Clarification: On Nudity in SF Opera’s CARMEN

James Roy MacBean
Friday June 10, 2016 - 12:11:00 PM

In my review last week of SF Opera’s Carmen, I wrote that “there was no nudity I detected on opening night.” This was inaccurate, though true in a larger sense. Nudity did occur, but it was so extraneous to the ongoing story-line that it seemed to occur outside the opera as a gratuitous ploy of sheer sensationalism. On a bare, darkly lit stage, during the instrumental prelude to Act II, a nude man strode forward, paused, stared out at the audience, then ran off into the wings. “What in the world was that about?” I thought at the time, and promptly dismissed it as eminently forgettable. Indeed, it was so forgettable that when I sat down to write my review, I totally forgot it. Which was probably the best thing to do in regard to this off-the-wall, utterly meaningless sensationalism.  

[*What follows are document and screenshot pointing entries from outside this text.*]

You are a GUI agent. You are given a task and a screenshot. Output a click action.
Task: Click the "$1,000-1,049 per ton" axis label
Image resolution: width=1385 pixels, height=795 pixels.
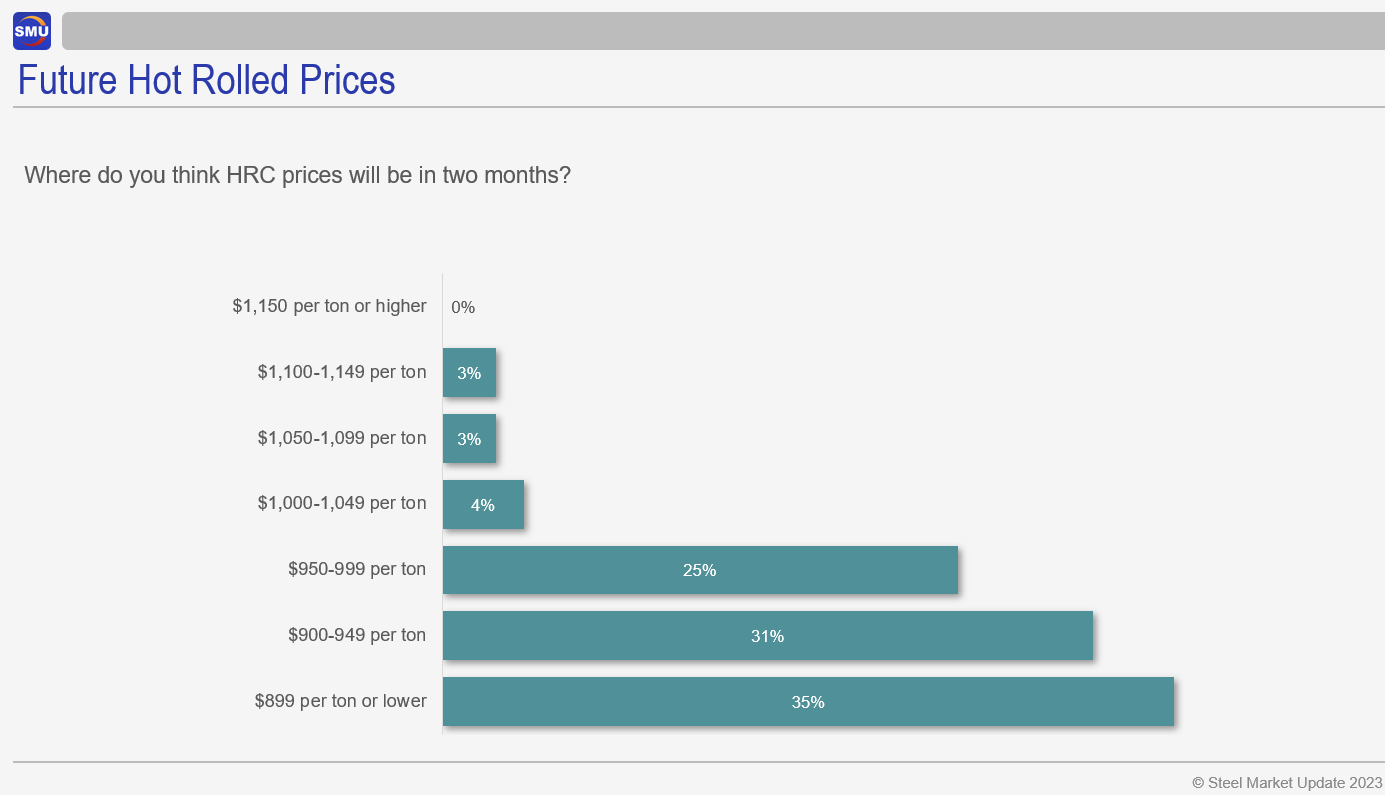pos(342,503)
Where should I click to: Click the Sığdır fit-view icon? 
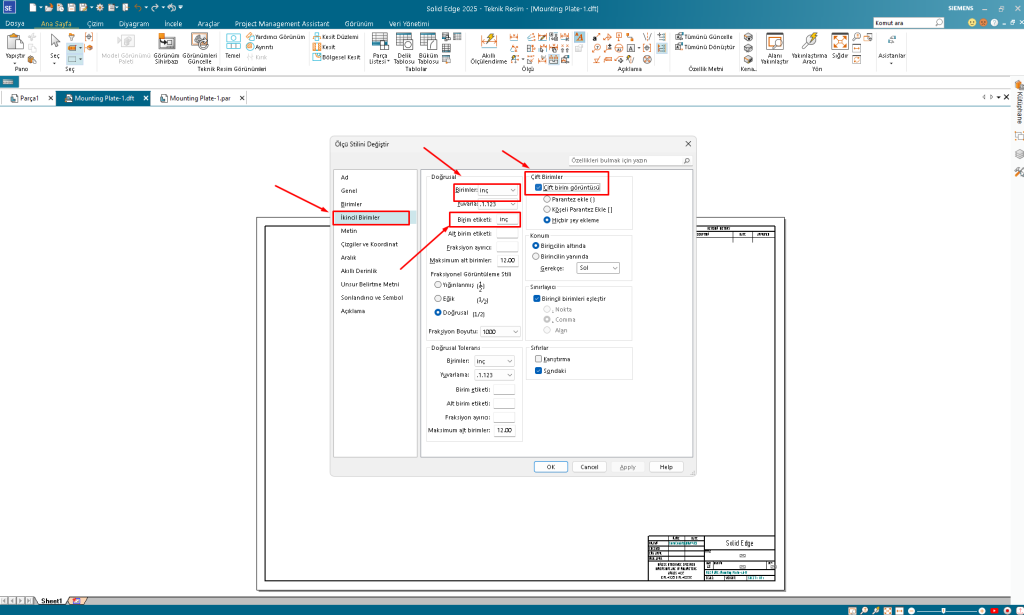(x=840, y=44)
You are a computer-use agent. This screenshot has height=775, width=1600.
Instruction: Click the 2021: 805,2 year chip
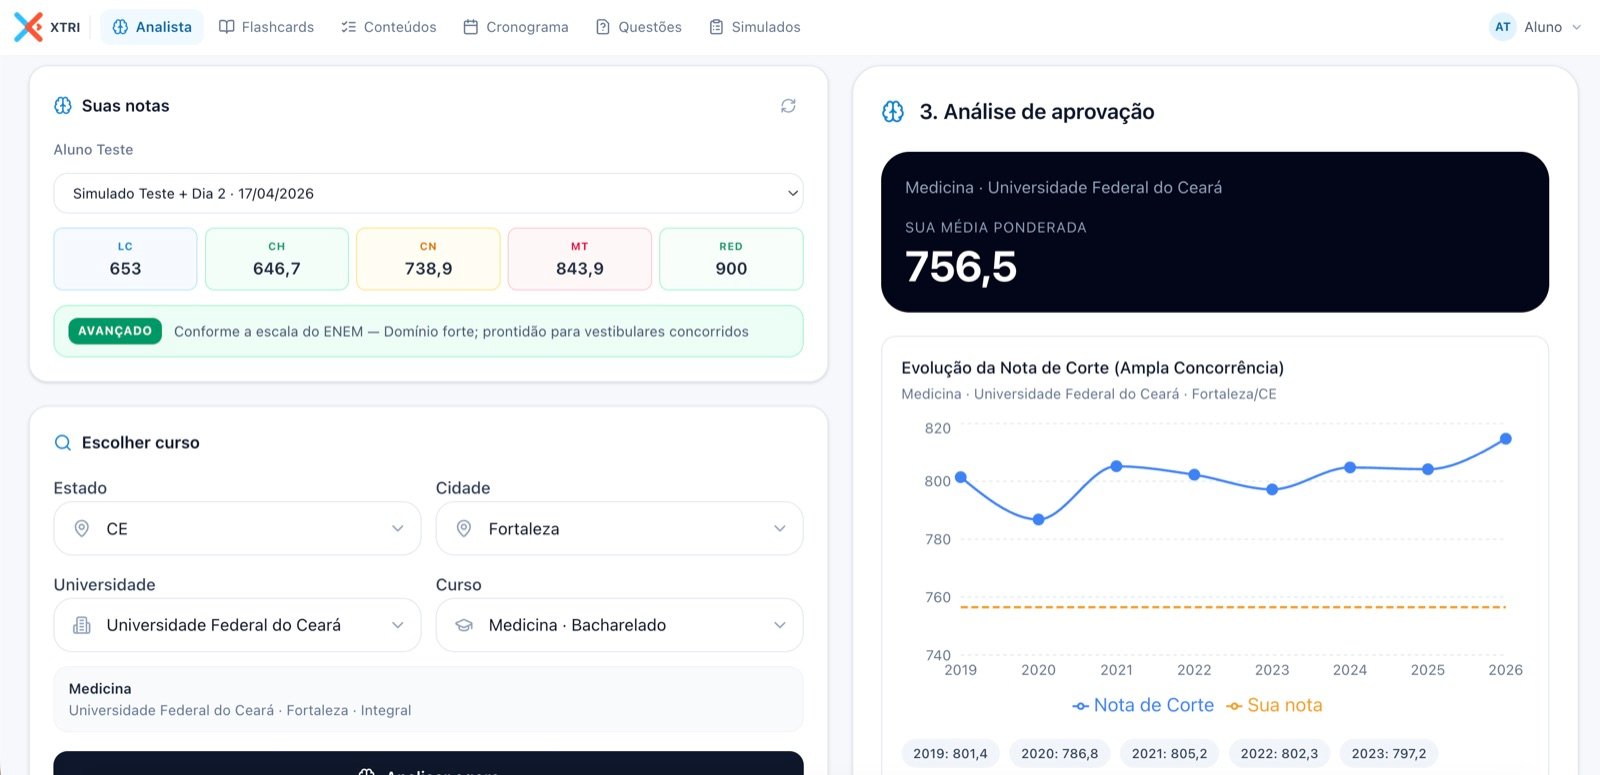click(1169, 753)
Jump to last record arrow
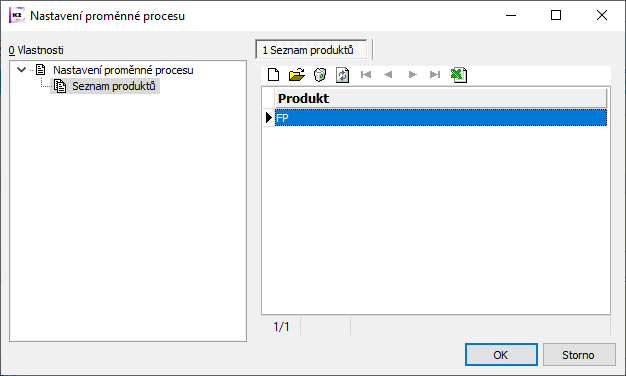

On the other hand, regarding the various simulated sex acts in director Calixto Bieito’s Carmen, one could argue that they were not, like the male nudity cited above, extraneous to the story Bieito wanted to stage. The point he was making, I’m sure, was an anti-military, anti-Franco, point that when you plop down a great number of randy soldiers amidst a civilian population, quite a few of the local girls are likely to become whores or sluts, ready to take on all comers, singly or in gangs. (Many years ago I recall reading in the East Bay Express a lurid eye-witness account of the sexual cavorting of American servicemen and the often under-aged bar girls in the sleazy sex parlors surrounding the huge American Naval base at Subic Bay in the Philippines.) If in Bietio’s Carmen it’s not only Carmen herself who uses her sexuality to get what she wants, but also her friends Frasquita and Mercédès, the cigarette factory girls and, of course, the soldiers of Spain’s Guardia Civil, this can be seen as a major critique of the militarization of Spain under Franco. There’s even a savage irony in Mercédès spread-eagling herself on the boot of a Mercedes, wearing only the shortest of short-shorts and what looks like a sports bra. In this Mercédès-on-Mercedes incident, she is quickly mounted by a fully clothed soldier who humps away at her for a few seconds. There are other, quite graphic, simulated sex-acts of various sorts, even a suggestion of preparations for a gang-bang of one local woman who is tossed in the air by a group of men as they run off-stage with her. For her part, she, as well as the woman who is hoisted up the flagpole, seem to be enjoying all the male attention, which just intensifies the utterly depraved social situation Bietio wants to critique. If only, however, Bietio and his revival director Joan Anton Rechi had done a better job of clarifying the story-line they wanted to tell in this staging of Carmen.